While they were talking about this, Jesus himself stood among them and said to them, “Peace be with you.”
-Luke 24:36
This past week during VBS, I opened the doors to the front of the church to let in a youth helper and a little boy in need of a bathroom break. He told me he was this many (three fingers) and his name. I followed them down the hall toward the restrooms as the music emanated from the Great Hall and he began to dance to it, singing the words he’d learned... Shalom, Chavarim. It means, “peace, friends.” What better phrase could there be for a child to learn in as many languages as possible?

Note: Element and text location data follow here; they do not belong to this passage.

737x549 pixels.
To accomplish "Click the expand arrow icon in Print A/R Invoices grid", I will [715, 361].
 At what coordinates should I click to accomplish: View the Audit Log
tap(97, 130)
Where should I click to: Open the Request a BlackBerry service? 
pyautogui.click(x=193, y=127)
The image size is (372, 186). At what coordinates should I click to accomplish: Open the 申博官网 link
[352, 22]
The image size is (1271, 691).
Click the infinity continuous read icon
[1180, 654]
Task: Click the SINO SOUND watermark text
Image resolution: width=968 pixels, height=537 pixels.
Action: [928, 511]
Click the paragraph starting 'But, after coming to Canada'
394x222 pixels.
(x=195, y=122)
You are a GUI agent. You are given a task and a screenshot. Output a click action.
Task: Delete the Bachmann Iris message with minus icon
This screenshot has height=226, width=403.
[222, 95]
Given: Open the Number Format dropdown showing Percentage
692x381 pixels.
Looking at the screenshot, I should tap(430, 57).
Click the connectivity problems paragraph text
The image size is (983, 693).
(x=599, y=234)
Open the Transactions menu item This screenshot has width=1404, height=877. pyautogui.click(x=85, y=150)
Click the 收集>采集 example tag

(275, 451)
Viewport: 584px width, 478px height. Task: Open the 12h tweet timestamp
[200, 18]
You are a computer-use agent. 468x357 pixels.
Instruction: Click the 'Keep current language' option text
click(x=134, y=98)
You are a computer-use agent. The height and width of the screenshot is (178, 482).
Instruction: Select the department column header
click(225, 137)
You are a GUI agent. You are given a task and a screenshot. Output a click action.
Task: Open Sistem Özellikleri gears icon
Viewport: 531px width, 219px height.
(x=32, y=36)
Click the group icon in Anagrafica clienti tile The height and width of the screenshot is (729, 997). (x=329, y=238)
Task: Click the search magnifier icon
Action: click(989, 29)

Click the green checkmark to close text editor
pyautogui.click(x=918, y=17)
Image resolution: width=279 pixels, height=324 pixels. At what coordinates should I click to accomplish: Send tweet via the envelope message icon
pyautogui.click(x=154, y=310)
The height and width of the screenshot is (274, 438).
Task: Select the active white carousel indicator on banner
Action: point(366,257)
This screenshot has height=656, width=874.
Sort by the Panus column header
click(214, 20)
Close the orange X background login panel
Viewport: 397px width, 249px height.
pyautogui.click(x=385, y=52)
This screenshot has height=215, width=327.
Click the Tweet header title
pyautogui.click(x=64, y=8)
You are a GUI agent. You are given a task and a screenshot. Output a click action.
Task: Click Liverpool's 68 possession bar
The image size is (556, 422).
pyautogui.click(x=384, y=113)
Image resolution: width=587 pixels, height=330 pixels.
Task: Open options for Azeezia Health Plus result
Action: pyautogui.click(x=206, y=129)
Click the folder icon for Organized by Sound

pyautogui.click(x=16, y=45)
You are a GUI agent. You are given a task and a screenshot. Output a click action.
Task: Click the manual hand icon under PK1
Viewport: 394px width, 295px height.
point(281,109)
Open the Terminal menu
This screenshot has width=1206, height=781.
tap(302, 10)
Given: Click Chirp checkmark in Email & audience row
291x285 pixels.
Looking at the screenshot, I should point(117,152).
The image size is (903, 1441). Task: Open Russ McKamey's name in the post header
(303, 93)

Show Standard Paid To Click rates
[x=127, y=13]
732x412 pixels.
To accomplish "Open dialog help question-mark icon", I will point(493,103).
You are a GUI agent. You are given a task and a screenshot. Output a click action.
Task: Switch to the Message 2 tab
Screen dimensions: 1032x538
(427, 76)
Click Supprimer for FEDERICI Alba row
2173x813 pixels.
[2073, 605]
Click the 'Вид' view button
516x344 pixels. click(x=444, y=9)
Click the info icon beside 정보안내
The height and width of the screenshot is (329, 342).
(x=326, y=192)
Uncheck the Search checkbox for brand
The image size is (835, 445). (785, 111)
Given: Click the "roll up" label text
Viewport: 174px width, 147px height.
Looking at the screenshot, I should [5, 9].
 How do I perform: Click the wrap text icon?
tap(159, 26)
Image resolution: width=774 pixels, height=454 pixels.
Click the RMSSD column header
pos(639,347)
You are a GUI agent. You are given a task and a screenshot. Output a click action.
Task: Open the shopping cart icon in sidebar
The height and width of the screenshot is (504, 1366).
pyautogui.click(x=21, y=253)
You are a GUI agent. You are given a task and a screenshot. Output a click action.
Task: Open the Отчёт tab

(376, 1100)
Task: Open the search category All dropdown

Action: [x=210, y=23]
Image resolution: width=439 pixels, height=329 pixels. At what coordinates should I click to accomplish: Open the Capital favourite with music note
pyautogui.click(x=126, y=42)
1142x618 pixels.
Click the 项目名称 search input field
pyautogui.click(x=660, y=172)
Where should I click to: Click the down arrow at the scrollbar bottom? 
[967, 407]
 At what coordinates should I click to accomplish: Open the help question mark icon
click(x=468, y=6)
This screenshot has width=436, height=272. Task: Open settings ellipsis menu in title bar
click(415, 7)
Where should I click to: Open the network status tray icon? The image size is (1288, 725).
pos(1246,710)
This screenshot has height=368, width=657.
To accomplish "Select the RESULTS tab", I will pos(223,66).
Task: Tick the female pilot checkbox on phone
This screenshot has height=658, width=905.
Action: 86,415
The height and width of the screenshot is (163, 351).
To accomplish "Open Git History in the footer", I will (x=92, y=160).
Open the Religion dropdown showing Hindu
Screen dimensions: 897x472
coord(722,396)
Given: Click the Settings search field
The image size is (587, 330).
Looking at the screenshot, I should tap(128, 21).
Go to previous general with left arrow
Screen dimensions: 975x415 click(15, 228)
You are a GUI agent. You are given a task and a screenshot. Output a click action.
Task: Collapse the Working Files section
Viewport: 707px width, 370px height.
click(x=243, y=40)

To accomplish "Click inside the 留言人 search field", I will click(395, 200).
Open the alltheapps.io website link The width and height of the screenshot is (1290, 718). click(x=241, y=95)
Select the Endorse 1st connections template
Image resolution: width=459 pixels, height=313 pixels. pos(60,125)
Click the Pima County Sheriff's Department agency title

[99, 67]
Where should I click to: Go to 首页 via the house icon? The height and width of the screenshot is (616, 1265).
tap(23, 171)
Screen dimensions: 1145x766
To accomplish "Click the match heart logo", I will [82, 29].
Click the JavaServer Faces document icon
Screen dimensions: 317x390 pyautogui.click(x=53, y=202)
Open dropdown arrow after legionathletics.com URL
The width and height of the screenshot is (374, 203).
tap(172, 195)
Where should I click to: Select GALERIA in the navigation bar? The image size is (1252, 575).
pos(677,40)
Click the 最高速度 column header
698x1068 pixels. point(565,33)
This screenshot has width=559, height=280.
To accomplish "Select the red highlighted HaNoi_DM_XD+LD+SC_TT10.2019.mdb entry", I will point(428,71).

For many people around the world, Shalom is the one Hebrew word they know. It’s both a common greeting and farewell. Except for a brief period in the 1960s and 70s, the same cannot be said of English. But it’s how Christ greeted people and what he offered. What would it be like for us to start there too? To greet our friends and strangers with peace? What would it be like to orient ourselves to creating, offering, building peace? Quick to offer grace and forgiveness, to release grudges and ask to be released from hate in turn? Jesus told us peace-makers are blessed.
The youth and I recently watched the film Best of Enemies, based on the true story of a KKK clan leader and a civil rights activist first squaring off over school integration and then becoming lifelong friends. It was not organic. It required they both be people of faith with common ground, both parents, and a peacemaker to forge a bridge between them. Imagine what we could do if we greeted people with peace, chose peace, releases our malice, and worked each day to be at peace with one another. This week, find a way to greet a stranger in peace or make a small peace with a family or friend and make your former of the world on of Shalom - deep peace - Christ’s peace.